> [What the task asks]:
Below are some records. Repeat exactly the lines from the one containing "The width and height of the screenshot is (812, 1464)." through the final line.

• • • • • • •

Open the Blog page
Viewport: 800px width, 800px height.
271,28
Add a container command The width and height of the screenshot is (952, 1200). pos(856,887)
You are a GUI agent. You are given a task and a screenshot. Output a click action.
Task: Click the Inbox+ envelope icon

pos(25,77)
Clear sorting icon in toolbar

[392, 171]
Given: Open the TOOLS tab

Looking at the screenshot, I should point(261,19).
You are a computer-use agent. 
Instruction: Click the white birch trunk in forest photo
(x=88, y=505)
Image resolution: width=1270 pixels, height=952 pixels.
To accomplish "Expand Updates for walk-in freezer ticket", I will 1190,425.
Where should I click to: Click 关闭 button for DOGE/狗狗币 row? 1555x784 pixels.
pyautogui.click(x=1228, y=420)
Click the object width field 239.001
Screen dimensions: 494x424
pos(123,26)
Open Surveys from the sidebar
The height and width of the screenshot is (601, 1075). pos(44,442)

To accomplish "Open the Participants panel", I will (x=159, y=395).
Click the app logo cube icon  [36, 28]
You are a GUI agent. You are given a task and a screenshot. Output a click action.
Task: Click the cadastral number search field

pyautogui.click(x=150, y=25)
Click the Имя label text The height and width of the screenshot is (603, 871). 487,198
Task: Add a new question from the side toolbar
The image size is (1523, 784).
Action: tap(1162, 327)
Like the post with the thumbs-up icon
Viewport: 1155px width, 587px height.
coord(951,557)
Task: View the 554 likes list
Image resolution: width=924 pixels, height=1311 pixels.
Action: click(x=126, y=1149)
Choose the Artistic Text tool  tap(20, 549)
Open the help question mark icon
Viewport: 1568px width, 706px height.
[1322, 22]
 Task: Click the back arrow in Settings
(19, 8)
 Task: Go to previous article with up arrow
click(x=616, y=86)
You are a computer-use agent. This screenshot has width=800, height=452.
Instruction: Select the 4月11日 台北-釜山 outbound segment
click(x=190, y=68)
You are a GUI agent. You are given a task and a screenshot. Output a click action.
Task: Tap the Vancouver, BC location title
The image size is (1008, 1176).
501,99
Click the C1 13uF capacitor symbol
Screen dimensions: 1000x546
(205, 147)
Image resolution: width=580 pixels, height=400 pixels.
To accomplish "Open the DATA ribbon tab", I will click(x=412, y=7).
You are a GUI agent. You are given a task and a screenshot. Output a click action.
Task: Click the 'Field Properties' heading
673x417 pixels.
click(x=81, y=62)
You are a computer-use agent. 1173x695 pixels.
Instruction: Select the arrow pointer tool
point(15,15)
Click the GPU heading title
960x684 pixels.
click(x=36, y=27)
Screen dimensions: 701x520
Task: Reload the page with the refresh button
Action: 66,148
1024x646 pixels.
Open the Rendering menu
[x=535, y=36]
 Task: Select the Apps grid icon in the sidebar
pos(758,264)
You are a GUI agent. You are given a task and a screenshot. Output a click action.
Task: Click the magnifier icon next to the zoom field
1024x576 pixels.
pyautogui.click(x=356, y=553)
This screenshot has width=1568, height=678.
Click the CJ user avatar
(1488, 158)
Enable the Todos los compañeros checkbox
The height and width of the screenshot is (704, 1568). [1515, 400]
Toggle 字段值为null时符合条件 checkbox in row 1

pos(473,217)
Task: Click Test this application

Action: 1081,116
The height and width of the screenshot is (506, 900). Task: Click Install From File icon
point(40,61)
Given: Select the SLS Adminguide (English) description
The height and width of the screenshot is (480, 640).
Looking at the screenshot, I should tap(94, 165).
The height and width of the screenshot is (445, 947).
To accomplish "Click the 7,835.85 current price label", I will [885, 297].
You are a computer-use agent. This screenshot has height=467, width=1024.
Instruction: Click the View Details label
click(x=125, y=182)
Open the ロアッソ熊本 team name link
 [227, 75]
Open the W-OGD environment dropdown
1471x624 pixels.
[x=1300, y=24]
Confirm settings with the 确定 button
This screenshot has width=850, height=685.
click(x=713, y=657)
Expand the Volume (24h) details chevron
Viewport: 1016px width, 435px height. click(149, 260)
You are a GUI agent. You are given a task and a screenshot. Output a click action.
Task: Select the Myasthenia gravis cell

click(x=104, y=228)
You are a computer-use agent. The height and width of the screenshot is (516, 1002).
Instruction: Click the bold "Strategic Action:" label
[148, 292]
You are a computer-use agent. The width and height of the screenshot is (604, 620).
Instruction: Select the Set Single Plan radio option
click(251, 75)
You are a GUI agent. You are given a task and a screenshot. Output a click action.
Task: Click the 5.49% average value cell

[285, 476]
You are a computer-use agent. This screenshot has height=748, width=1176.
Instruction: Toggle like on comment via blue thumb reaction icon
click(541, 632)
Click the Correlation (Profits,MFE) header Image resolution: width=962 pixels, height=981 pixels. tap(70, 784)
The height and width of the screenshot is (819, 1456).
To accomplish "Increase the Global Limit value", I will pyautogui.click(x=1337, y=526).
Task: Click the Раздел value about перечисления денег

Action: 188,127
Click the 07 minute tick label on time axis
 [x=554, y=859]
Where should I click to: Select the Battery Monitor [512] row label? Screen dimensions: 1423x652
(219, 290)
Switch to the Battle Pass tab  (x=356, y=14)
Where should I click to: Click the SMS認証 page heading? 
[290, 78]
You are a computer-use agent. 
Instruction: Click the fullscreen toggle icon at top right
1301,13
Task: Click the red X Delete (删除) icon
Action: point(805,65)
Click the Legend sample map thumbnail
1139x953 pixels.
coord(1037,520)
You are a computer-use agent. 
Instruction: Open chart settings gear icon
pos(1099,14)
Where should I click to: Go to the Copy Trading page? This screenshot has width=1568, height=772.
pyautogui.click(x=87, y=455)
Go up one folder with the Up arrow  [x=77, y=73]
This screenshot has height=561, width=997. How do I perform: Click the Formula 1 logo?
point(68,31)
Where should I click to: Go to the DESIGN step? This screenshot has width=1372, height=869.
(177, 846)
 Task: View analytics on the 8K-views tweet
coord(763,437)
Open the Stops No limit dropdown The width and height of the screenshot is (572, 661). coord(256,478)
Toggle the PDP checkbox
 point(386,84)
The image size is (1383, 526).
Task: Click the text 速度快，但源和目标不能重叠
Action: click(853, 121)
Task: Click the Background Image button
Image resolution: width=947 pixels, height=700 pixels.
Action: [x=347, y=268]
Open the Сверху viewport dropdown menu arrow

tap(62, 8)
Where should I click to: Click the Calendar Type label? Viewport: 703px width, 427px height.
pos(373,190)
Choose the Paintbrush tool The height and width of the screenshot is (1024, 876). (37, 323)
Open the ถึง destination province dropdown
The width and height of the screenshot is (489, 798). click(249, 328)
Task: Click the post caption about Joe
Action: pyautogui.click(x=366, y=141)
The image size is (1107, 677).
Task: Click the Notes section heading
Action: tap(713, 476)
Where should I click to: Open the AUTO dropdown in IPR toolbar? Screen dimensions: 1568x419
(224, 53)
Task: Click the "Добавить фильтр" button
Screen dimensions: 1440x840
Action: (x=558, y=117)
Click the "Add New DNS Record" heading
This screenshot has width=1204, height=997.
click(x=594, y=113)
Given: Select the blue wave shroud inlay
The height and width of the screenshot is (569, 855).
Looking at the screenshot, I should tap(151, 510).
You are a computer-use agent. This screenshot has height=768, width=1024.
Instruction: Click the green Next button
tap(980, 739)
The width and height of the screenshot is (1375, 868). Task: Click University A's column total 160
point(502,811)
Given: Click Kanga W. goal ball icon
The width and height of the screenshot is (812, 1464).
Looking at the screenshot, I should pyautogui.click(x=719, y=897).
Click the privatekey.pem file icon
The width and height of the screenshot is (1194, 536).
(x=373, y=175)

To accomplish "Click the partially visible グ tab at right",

• • • • • • •

> [Answer below]:
The width and height of the screenshot is (812, 1464).
Looking at the screenshot, I should pyautogui.click(x=719, y=897).
Click the privatekey.pem file icon
The width and height of the screenshot is (1194, 536).
(x=373, y=175)

To accomplish "Click the partially visible グ tab at right",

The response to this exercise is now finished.